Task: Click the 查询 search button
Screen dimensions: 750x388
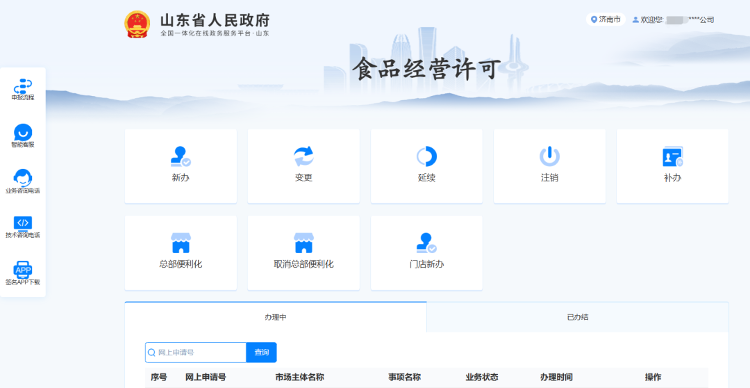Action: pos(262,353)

•••••

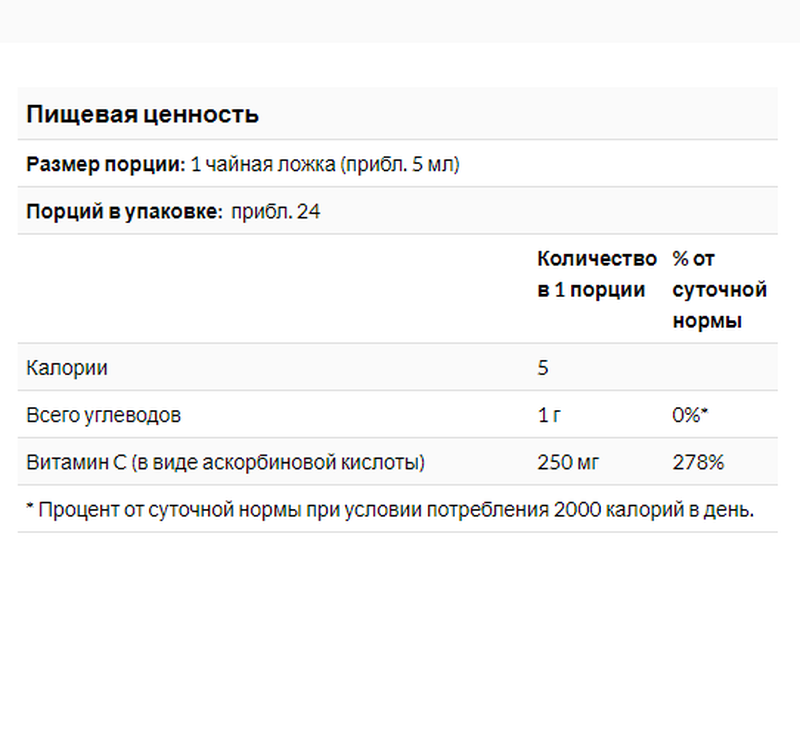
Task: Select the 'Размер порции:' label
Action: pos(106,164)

•••••

- SET EXERCISE
Put the rows from the line with "Task: Click the 查询 search button" up to and including the line with "Action: pos(262,353)" into a two-column CSV with the columns task and action, one CSV line per row, each value in a single quoted field with line breaks turned into spaces. Leave the pictures out of your answer.

- ANSWER TO THE TASK
task,action
"Task: Click the 查询 search button Screen dimensions: 750x388","Action: pos(262,353)"